Streaming royalty rates to be increased in the US, the Copyright Royalty Board confirms

The US Copyright Royalty Board (CRB) has set a new royalty rate for streaming services of 15.1% to pay songwriters and publishers for 2018 to 2022.

The CRB is committing to the 15.1% headline rate as initially decided in 2018, Variety reports. In 2019, streaming service providers such as Spotify, Google, Amazon and Pandora appealed against the increase for publisher and songwriter payouts on streamed music. (Apple Music did not join in the appeal.)

The decision has not been publicly announced by the CRB, though sources and the National Music Publishers Association (NMPA) president and CEO David Israelite confirm to Variety that the 15.1% royalty rate will go ahead for streams in 2018 through 2022. In the interim, streaming services were paying a mechanical royalty rate of 11.4%, and they are required to backpay the difference now that the rate for the four-year period has been reaffirmed. 
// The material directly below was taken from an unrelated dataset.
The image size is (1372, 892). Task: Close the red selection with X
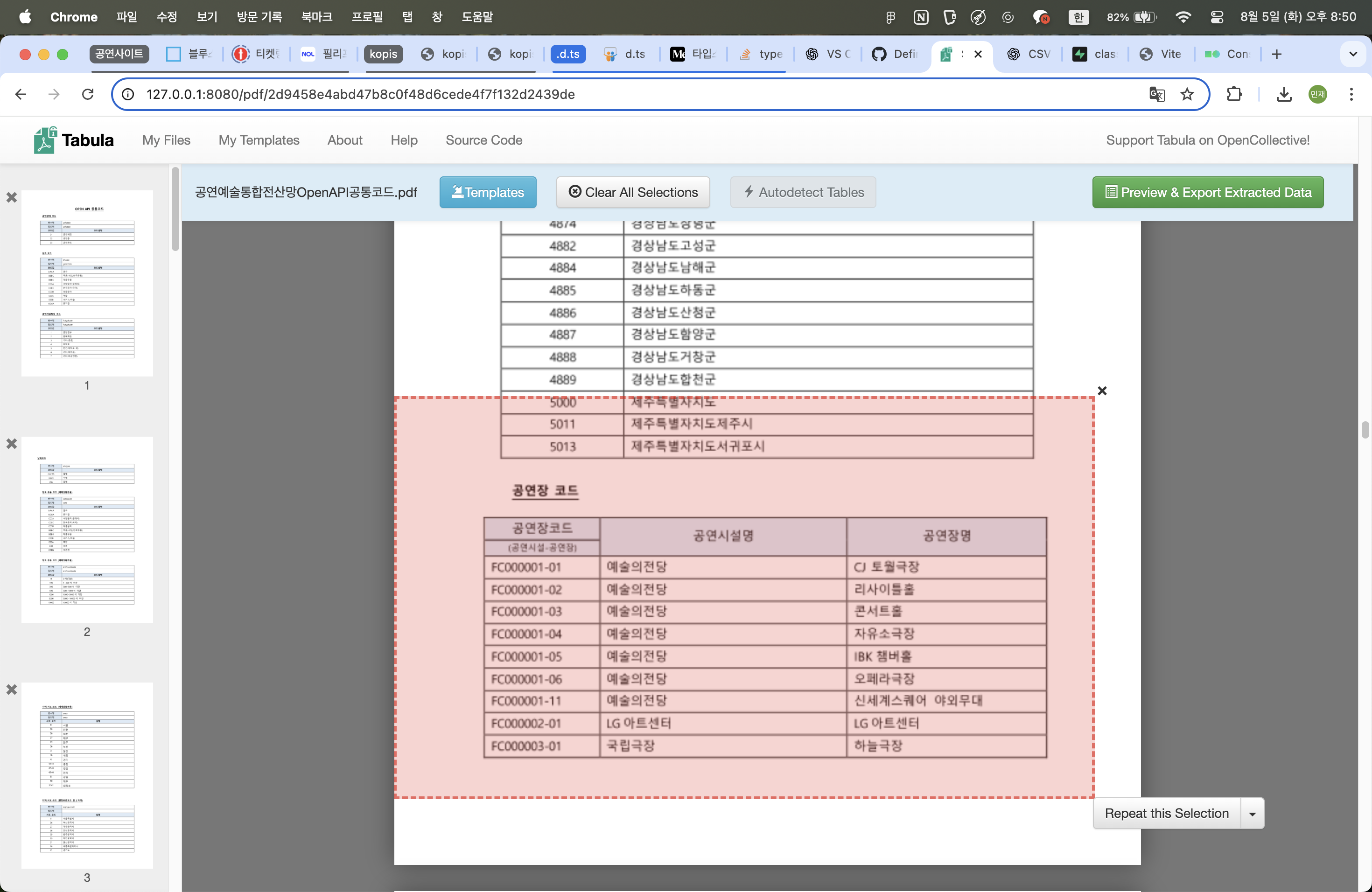coord(1102,391)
The new rate is an increase from the 2013-2017 mechanical royalty rate of 10.5%, up 44%. For the following 2023-2027 period, the NMPA hopes to increase the payout rate to 20%. 

Variety reports the CRB has also made decisions on how to handle streaming family plans and the Total Content Costs (TCC) rate, which affects label revenue, though those results are more in favour of streaming services. Details are not yet known. 
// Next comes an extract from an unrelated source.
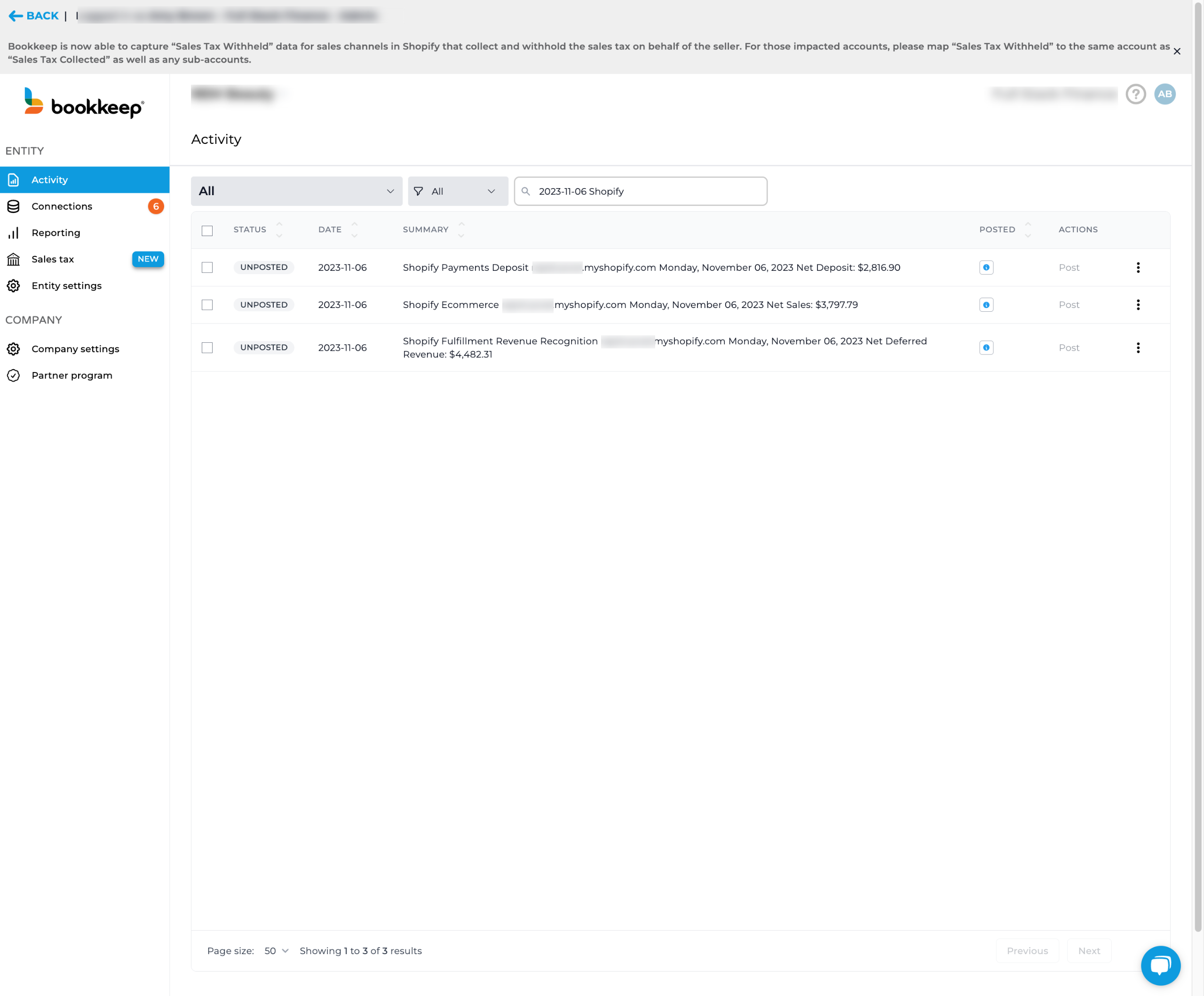This screenshot has width=1204, height=996.
Task: Expand the large All dropdown
Action: pos(296,191)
“Today the court reaffirmed the headline rate increase we earned four long years ago, confirming that songwriters need and deserve a significant raise from the digital streaming services who profit from their work,” Israelite said in a statement to Music Week. “…This process was protracted and expensive and though we are relieved with the outcome, years of litigation to uphold a rate increase we spent years fighting for is a broken system.”

“Now, songwriters and music publishers finally can be made whole and receive the rightful royalty rates from streaming services that they should’ve been paid years ago,” he said. “We will work to ensure that the services quickly backpay copyright owners as they are required by law.”

The streaming business model has long been criticised as insufficient for artists, writers and publishers. In 2020, US-based groups The United Musicians and Allied Workers Union (UMAW) launched the Justice At Spotify campaign for increased payouts to artists, and in 2021, the UK government said the streaming economy needs a “total reset” in a damning report.